Diese Art der Quotelung ist recht unüblich. Normalerweise werden die Kosten der Staatskasse auferlegt, "soweit Freispruch erfolgte", oder so ähnlich. Dann ist mittels Differenzberechnung der Anteil an den Gesamtkosten zu ermitteln, der auf den Freispruch entfällt.

Die obige Entscheidung ist m.E. gerechter und auch einfacher umzusetzen.

Wie @Master24 schon schrieb: einfach den Antrag genauso wie beim Freispruch stellen. Wichtig dürfte hier auch sein, sich den Erstattungsanspruch des Mandanten abtreten zu lassen. Anderenfalls wird die Staatskasse recht wahrscheinlich aufrechnen.
Schnütli
Foren-Praktikant(in)
Beiträge: 15
Registriert: 12.10.2006, 17:18

#4

14.09.2009, 15:10

Also, in meinem Urteil (II. Instanz) steht:

"Die Berufung des Angeklagten wird mit der Maßgabe verworfen, dass der Angeklagte wegen gefährlicher Körperverletzung sowie wegen Widerstands gegen Vollstreckungsbeamte in Tateinheit mit vorsätzlicher Körperverletzung in 2 Fällen und Beleidigung zu der Gesamtgeldstraße von 180 TS zu je 13 € verurteilt wird. Von den Kosten des Berufungsverfahrens ud den insoweit entstandenen notwendige Auslagen des Angeklagten tragen dieser 4/5 und die Staatskasse 1/5.

Das ist kein Teilfreispruch, oder? Wie mache ich das mit der Abtretung?

Mensch, bin neu in dem Metier und noch total überfordert! :titanic
Benutzeravatar
Master24
Kennt alle Akten auswendig
Beiträge: 995
Registriert: 06.04.2006, 23:16
Beruf: ReFa | Team Coordinator | LL.B.
Software: Andere
Wohnort: Grafing bei München

#5

14.09.2009, 16:33

Es gibt da keine Abtretung. Der Tenor passt. Du verfährst einfach wie von mir vorgeschlagen.
Jedoch: Die entsprechende Rechtsprechung des BGH ist für das Gericht obsolet. Beim BGH handelt es sich um ein von Parteibuch-Richtern (..) dominierten Tendenzbetrieb, der als verlängerter Arm der Reichen und Mächtigen allzu oft deren Interessen zielfördernd in seine Erwägungen einstellt und dabei nicht davor zurückschreckt, Grundrechte zu mißachten, wie kassierende Rechtsprechung des BVerfG belegt.
- LG Stuttgart, Urteil vom 12.06.1996, Az: 21 O 519/95 -
Benutzeravatar
Adora Belle
Golembefreierin mit Herz
...ist hier unabkömmlich !
Beiträge: 14438
Registriert: 14.03.2008, 14:17
Beruf: RAin

#6

14.09.2009, 17:23

Na doch. Das ist kein Teilfreispruch, aber Ihr habt jedenfalls in der Berufungsinstanz teilweise obsiegt - entweder gab es weniger Tagessätze, oder die Tagessatzhöhe ist nach unten korrigiert worden.

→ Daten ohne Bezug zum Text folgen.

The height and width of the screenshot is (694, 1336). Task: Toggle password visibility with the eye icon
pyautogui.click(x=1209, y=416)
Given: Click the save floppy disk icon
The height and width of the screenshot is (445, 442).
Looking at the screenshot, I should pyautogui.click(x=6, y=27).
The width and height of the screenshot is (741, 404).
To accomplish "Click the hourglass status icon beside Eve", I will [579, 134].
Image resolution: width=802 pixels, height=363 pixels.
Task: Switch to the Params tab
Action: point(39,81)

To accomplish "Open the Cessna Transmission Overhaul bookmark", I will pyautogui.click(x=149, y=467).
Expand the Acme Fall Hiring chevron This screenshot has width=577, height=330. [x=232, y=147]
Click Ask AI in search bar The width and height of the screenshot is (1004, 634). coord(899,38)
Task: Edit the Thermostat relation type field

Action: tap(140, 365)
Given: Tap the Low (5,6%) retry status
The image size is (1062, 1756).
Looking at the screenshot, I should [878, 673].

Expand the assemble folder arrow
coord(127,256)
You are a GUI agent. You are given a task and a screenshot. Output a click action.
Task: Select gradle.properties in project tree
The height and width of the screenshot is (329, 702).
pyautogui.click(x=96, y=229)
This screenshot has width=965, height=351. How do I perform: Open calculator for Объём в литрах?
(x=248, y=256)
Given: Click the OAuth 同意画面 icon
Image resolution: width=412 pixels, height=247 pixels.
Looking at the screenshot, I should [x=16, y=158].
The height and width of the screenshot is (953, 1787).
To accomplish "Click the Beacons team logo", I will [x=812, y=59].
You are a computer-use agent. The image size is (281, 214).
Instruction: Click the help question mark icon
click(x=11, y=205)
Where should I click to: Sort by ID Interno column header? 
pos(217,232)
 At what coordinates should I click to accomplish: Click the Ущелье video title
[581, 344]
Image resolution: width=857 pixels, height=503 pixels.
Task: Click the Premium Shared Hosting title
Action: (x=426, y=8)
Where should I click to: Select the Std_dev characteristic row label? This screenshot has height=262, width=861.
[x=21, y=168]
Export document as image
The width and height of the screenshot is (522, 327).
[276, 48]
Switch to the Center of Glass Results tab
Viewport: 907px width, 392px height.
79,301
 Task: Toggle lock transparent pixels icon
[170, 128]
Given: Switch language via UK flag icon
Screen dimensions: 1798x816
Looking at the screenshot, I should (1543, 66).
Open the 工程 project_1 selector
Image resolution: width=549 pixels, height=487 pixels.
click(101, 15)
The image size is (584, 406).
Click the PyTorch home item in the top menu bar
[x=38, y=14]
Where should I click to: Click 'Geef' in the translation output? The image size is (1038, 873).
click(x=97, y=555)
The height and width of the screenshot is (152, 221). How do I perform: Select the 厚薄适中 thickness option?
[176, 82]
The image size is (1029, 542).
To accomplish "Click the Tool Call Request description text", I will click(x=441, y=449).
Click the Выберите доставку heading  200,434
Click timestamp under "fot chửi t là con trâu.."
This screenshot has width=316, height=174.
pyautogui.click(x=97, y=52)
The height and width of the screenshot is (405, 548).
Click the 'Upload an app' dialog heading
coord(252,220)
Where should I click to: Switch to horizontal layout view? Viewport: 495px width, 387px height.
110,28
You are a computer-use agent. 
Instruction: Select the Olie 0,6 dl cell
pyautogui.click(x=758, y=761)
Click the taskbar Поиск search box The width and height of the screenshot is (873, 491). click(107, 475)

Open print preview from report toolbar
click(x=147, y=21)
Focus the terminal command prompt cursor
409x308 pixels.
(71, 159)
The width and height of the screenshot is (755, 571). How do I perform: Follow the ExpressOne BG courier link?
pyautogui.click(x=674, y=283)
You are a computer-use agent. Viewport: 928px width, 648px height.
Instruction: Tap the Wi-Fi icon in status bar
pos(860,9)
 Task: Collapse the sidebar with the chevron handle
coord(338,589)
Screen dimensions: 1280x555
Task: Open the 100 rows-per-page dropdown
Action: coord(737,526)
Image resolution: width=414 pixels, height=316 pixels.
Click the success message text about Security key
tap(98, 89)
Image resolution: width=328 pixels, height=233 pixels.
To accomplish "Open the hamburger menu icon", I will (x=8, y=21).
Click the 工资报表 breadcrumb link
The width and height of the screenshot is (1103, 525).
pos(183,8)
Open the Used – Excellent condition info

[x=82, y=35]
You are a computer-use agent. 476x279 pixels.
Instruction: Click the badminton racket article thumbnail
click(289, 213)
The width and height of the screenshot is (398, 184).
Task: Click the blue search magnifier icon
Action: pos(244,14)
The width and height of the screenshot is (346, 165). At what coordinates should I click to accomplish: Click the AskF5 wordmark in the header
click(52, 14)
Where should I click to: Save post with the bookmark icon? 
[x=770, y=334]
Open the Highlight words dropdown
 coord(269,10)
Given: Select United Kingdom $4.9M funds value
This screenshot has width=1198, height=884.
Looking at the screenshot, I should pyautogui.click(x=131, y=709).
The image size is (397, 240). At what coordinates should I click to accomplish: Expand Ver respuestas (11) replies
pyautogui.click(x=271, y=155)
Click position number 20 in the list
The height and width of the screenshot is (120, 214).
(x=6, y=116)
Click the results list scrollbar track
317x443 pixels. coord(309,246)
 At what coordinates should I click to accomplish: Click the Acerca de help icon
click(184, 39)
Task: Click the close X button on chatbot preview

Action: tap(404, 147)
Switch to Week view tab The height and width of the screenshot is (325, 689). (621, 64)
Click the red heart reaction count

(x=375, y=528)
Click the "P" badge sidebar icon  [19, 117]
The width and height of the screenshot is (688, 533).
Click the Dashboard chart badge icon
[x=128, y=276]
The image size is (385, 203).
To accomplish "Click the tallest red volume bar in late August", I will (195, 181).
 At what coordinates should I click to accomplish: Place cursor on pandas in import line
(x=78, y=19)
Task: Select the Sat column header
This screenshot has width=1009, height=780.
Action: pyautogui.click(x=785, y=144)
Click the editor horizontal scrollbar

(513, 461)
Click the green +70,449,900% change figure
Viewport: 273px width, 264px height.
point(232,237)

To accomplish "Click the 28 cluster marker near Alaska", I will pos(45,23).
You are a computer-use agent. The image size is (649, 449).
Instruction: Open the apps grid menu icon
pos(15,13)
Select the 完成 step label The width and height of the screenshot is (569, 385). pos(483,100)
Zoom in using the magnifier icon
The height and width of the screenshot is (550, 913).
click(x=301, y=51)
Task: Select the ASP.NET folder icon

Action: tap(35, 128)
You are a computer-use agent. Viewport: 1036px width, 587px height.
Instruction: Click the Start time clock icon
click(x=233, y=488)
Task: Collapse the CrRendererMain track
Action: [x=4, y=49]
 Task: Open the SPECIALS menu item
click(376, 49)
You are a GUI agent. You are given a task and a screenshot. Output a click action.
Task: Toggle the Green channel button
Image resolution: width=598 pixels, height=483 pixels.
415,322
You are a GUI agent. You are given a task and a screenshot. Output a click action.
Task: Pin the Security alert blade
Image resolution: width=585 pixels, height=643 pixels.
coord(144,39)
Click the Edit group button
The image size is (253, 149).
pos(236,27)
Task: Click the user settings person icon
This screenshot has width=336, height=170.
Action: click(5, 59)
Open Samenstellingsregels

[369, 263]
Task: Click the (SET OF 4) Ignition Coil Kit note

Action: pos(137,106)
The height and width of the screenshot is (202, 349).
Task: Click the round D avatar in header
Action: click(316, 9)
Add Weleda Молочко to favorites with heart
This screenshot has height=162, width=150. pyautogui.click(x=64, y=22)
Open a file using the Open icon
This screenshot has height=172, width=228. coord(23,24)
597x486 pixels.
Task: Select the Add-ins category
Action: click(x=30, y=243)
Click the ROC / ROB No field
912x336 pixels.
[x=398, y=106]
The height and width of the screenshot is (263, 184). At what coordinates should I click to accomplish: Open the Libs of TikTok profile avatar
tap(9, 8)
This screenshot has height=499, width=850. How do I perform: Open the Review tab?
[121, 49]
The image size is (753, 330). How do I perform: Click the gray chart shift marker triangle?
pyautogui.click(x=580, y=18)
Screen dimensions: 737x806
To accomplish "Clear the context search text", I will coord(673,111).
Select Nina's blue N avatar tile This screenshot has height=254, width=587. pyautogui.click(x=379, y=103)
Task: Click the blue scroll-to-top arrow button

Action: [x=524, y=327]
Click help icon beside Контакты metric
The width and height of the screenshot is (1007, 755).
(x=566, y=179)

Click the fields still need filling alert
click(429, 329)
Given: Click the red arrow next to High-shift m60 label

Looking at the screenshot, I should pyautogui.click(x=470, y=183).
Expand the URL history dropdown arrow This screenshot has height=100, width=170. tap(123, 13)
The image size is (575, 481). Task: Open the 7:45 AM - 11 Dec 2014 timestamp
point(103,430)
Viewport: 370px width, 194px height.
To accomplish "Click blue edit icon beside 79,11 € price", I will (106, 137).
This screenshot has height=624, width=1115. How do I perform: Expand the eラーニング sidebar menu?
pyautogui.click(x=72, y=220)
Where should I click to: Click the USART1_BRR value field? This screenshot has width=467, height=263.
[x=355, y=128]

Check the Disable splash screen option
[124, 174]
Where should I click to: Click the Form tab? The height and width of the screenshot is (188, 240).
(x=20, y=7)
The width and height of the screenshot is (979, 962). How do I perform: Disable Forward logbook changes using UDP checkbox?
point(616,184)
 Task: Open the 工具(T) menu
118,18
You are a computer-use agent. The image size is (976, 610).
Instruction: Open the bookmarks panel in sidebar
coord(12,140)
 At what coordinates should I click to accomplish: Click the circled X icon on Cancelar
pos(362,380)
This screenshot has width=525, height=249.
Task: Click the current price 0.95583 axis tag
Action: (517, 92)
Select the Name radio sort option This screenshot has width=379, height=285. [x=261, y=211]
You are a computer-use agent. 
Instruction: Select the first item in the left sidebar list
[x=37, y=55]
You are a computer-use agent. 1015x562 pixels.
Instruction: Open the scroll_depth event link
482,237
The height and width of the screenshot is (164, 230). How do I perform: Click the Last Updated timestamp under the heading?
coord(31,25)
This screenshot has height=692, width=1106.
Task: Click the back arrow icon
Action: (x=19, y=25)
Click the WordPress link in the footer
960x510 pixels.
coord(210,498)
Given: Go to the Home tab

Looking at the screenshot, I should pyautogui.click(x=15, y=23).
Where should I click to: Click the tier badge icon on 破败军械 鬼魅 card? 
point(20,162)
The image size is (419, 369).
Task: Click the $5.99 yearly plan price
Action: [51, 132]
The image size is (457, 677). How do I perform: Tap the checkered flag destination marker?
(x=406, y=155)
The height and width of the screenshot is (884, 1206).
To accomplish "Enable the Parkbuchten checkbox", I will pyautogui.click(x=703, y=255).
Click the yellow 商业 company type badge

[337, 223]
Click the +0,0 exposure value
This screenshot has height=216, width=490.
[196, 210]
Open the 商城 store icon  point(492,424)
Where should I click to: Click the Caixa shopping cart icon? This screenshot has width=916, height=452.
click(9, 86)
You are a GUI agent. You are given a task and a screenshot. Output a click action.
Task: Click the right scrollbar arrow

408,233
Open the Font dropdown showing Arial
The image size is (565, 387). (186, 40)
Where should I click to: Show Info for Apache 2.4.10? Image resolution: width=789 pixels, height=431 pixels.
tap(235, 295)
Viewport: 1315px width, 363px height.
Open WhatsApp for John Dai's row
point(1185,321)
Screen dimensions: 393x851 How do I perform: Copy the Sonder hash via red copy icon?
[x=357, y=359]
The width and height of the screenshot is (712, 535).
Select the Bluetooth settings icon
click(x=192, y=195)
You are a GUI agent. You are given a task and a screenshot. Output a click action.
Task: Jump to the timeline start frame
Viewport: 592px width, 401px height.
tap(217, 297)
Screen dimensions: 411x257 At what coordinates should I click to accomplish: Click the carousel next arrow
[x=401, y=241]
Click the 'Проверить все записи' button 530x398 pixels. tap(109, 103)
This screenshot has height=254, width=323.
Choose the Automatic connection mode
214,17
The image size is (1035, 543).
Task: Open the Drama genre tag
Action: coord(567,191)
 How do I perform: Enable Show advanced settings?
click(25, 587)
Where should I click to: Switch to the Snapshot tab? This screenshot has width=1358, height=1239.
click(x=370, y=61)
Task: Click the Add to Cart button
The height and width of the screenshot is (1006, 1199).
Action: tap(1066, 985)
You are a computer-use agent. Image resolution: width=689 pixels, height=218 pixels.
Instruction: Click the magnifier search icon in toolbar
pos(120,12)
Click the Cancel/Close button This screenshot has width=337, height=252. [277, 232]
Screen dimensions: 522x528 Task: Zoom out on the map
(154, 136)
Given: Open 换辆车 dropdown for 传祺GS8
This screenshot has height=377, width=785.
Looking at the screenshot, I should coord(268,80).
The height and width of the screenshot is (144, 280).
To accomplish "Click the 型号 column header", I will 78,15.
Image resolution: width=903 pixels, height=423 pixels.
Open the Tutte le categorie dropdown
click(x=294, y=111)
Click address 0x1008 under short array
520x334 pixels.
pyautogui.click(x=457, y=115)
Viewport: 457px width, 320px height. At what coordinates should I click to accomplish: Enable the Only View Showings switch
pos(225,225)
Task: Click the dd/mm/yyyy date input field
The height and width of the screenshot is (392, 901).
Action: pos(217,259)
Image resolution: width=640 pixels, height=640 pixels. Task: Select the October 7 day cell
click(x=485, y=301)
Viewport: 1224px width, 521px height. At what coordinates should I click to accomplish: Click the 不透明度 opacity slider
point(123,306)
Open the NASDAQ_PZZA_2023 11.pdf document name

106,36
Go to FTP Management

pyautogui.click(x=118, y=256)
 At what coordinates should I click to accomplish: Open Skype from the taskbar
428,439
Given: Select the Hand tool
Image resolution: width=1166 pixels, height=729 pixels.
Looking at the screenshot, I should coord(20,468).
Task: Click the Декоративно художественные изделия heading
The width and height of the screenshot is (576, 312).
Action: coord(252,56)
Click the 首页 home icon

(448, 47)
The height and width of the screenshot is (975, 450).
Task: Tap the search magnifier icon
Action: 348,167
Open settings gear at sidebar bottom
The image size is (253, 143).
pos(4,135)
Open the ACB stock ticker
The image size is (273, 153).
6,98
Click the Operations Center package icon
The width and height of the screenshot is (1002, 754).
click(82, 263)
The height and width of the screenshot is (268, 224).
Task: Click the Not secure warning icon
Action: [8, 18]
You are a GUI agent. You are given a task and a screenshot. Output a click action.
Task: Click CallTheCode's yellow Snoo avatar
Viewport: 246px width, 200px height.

Wenn Du jetzt keine Abtretungsvereinbarung vorlegst, ist es recht wahrscheinlich, daß die Staatskasse auf den Kostenerstattungsantrag mit einer Aufrechnung reagiert, denn der Mdt hat zwar Anspruch auf 1/5 seiner Auslagen, gleichzeitig trägt er aber auch 4/5 der Kosten für das Berufungsverfahren (und wahrscheinlich die vollen Kosten der 1. Instanz, die sicher auch noch nicht angefordert wurden).

Deshalb würde ich spätestens mit der Abrechnung die Abtretung des Mandanten einreichen. Die lautet einfach:

"In der Sache ... trete ich meine Ansprüche gegen die Staatskasse an RA Hatgenugundwillnochmehr ab".

Datum, Unterschrift des Mdt, fertich.
Schnütli
Foren-Praktikant(in)
Beiträge: 15
Registriert: 12.10.2006, 17:18

#7

03.11.2009, 09:05

Also, mittlerweile hat die StA tatsächlich die Aufrechnung erklärt.

Was genau bedeutet das jetzt für mich, bzw. wie muss ich vorgehen? Ok, ich hätte die Abtretung vorlegen müssen, wenn ich das eher gewusst hätte. Aber jetzt? Wie rechne ich nun ab und woher kriege ich meine Gebühren?
Benutzeravatar
Adora Belle
Golembefreierin mit Herz
...ist hier unabkömmlich !
Beiträge: 14438
Registriert: 14.03.2008, 14:17
Beruf: RAin

#8

03.11.2009, 10:19

Ich verkneif mir jetzt mal jeglichen dummen Kommentar. Du kannst, wie auch schon vorher, gegen den Mandanten abrechnen. Lediglich der Mandant hat seinen Erstattungsanspruch gegen die Staatskasse verloren, bzw. ist dieser durch die Aufrechnung erloschen. Im Ergebnis muß der Mandant nun weniger an die Staatskasse zahlen. Von dieser Seite gibt es also nichts. Daran kannst Du jetzt auch nichts mehr ändern. Bitte mal § 43 RVG lesen.